Planets Against Us (original titles: , ) is a 1962 Italian-French science fiction horror film directed by Romano Ferrara, based on a story by Massimo Rendina. It is also known by the names Planets Around Us, Hands of a Killer, The Man With the Yellow Eyes and The Monster with Green Eyes. It is notable for featuring a planned invasion by cyborgs, humanoid shaped robots, rather than the common sci-fi film plot of aliens inhabiting, taking-over or duplicating humans.

Plot
The plane carrying atomic scientist Prof. Landersen and his son Robert crashes in the Sahara desert, killing everyone on board. Robert’s body is not found.

In the United States and USSR several rocket launches fail disastrously, with an individual closely resembling Robert Landersen seen at each at exactly the same time; he then vanishes without trace. The authorities start to suspect the involvement of alien beings, and start a worldwide manhunt to find the mysterious man.

In Rome, artist Audrey Bradbury encounters the man, who behaves oddly. She is attracted to him and decides to call him Bronco. At a party (resembling a scene from a contemporary Fellini film) Bronco meets Marina Ferri, who is engaged to Prof. Borri, who is developing a paralysing gas. She is also attracted to Bronco, who wishes to meet Prof. Borri. When Bronco and Marina are stopped in her car by the police, Bronco touches an officer with his bare hand and he  dies instantly. Later, at Audrey’s home, Audrey tries to kiss Bronco. He believes she has unwittingly betrayed him to the police and touches her back, making her crumble to dust.

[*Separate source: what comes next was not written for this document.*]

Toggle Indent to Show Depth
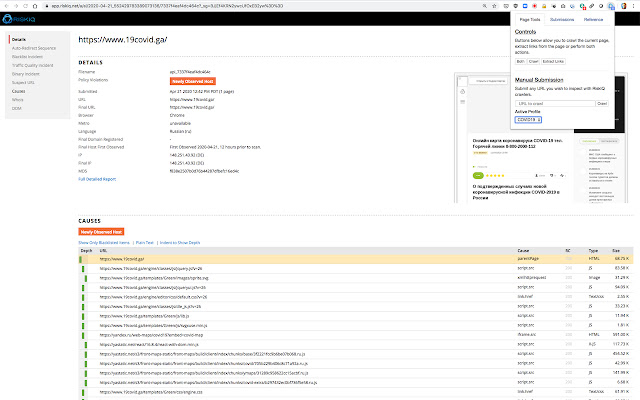640x400 pixels. tap(180, 242)
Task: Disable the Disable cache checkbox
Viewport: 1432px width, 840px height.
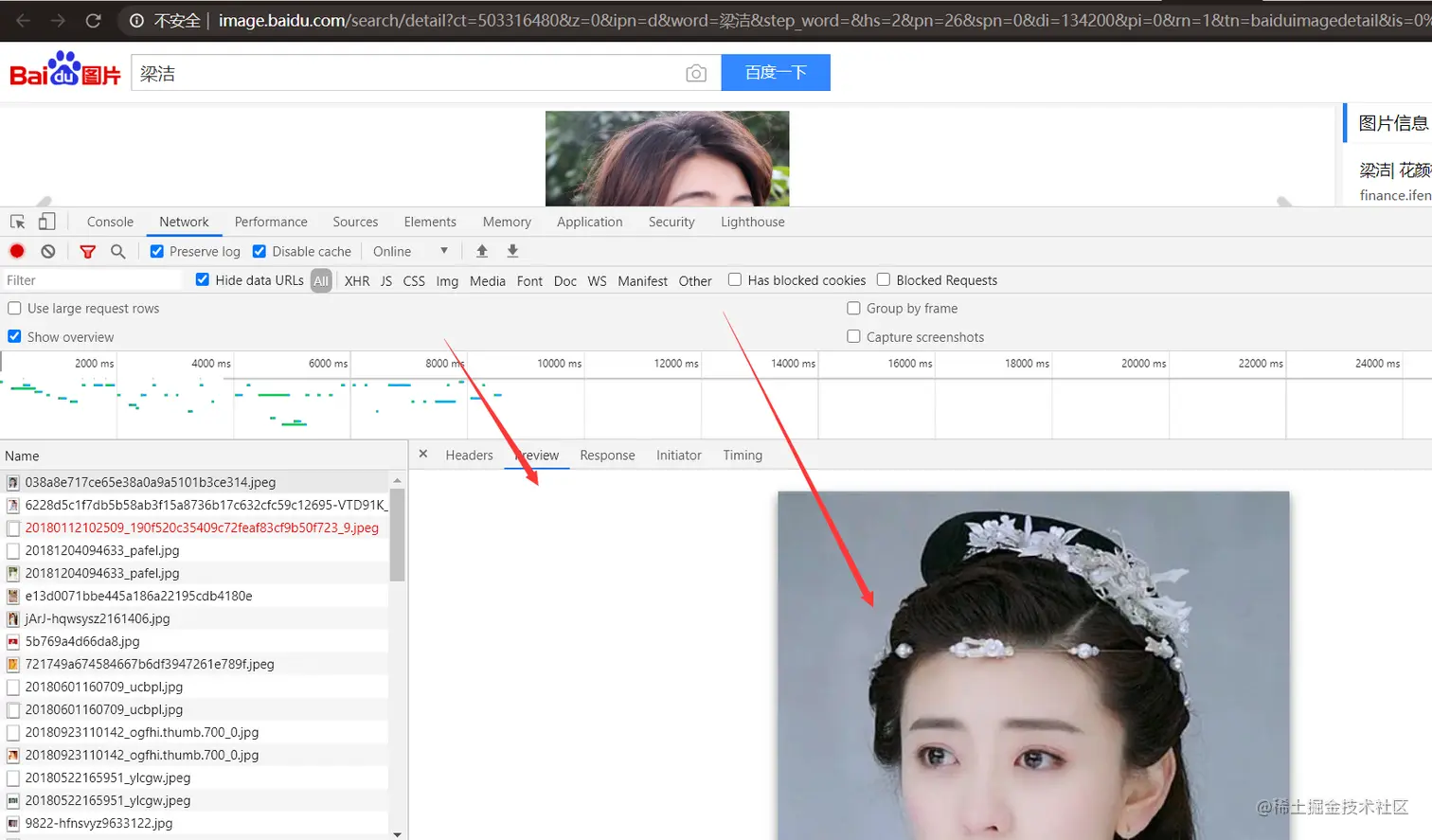Action: pyautogui.click(x=260, y=251)
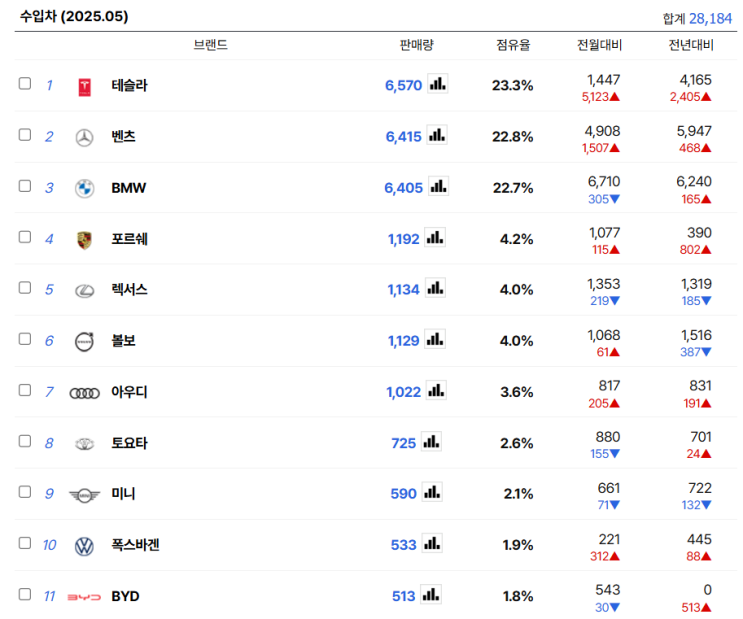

Meanwhile, the authorities have concluded the Earth is being attacked by beings from another planet, all with identical appearances based on that of Robert Landersen.

Bronco is drawn to Marina, and tells her he is not human. After warning her that humanity is about to make the same mistakes with atomic radiation which destroyed his own planet, he then uses his will power to make her forget what he has told her. She takes him to meet  Prof. Borri, where the police secretly X-ray him and discover he has a metallic skeleton beneath a skin-like covering. They conclude the beings are all made to resemble Robert Landersen, and they intend to invade Earth in search of a new home.

The police attempt to track down Bronco, and a policeman shoots him with a ray gun which seriously injures him. After a car chase through and around Rome involving the Italian army, the failing Bronco is targeted by a discharge from the beings’ flying saucer which departs into space, leaving him as only a pile of rags and molten metal.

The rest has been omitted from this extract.